Why put the hab door there? I know I'd fall down the footwell within the first day and it totally wastes what could otherwise be the vans biggest asset of extra space.
I'd like to see how they arrange the seat belts on the free standing chairs and those belts would be needed when stationary because when you slide backwards you'd be down that footwell again.


----------



## Fatalhud (Mar 3, 2006)

Hi Bill

The Floor plan does state that the front table is a foldaway computer desk and that the other table has 2 free standing chairs and two folding chairs

http://aquariusmotorhomes.com.au/aquarius-motorhome-ultimate-touring-luxury/floorplan/

Although the layout would not suit me, its not a bad effort

Alan H


----------



## DABurleigh (May 9, 2005)

Spacerunner said:


> DABurleigh said:
> 
> 
> > Look, I wasn't advocating importing it  I was talking design concept & style.
> ...


You've lost me, I'm afraid :-(

Dave


----------



## HeatherChloe (Oct 18, 2009)

I love a luxurious van.

Of course, hard-wearingness is much more important than superficial appearance.

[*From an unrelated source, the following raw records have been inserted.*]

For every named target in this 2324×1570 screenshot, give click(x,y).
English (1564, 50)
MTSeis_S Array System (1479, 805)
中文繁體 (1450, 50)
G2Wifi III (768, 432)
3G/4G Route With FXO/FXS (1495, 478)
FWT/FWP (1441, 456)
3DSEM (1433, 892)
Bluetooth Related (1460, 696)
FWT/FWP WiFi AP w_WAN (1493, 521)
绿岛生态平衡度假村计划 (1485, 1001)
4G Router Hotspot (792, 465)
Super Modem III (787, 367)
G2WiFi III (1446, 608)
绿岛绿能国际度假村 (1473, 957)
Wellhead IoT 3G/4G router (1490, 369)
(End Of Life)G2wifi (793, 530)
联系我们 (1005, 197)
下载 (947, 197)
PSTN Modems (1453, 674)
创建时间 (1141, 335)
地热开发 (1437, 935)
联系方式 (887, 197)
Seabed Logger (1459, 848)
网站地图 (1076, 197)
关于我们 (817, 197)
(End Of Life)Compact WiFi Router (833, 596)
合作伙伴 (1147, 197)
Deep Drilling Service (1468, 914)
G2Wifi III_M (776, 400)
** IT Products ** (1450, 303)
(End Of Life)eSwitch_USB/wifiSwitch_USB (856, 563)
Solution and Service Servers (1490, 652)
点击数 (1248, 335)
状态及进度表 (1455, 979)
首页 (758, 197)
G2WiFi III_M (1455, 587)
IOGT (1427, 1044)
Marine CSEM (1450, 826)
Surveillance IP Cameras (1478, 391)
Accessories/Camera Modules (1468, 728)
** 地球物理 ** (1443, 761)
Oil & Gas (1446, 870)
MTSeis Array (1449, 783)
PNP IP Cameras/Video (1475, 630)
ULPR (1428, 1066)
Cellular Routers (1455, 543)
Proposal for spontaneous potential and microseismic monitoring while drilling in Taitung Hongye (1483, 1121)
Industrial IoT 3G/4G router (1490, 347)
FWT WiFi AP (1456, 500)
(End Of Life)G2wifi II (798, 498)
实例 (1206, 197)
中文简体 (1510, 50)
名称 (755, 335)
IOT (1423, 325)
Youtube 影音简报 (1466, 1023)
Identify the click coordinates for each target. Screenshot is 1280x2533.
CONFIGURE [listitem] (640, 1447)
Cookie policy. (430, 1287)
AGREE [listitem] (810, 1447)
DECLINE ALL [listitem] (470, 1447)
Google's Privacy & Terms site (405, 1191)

That said, we all can and DO adjust our vans.

I have had a full length mirror put on the door to my shower / toilet, and it looks amazing - it has totally made that area seem wider and more airy, and means when I lie in the bed I can look out the window by reflection too. 

I think we generally make adjustments to our vans so that they become more and more luxurious to suit our needs.

The carpets are usually a waste of space though - I mean, not to be funny, but we ARE going to get into our vans with MUDDY feet, and even if we have the patience to take them off, even in the rain, before getting in, you can be sure our little doggie friends will not share our patience! 

So mats which look good but can be easily cleaned are key. 

I wouldn't necessarily balk at paying a fortune for a van, if I had given up work and if I were going to live in it, I would consider it, but having settled on a van no more than 6m long, and despite spending a lot of money on add ons, I can't quite imagine how I could spend say another £60-100k on it.


----------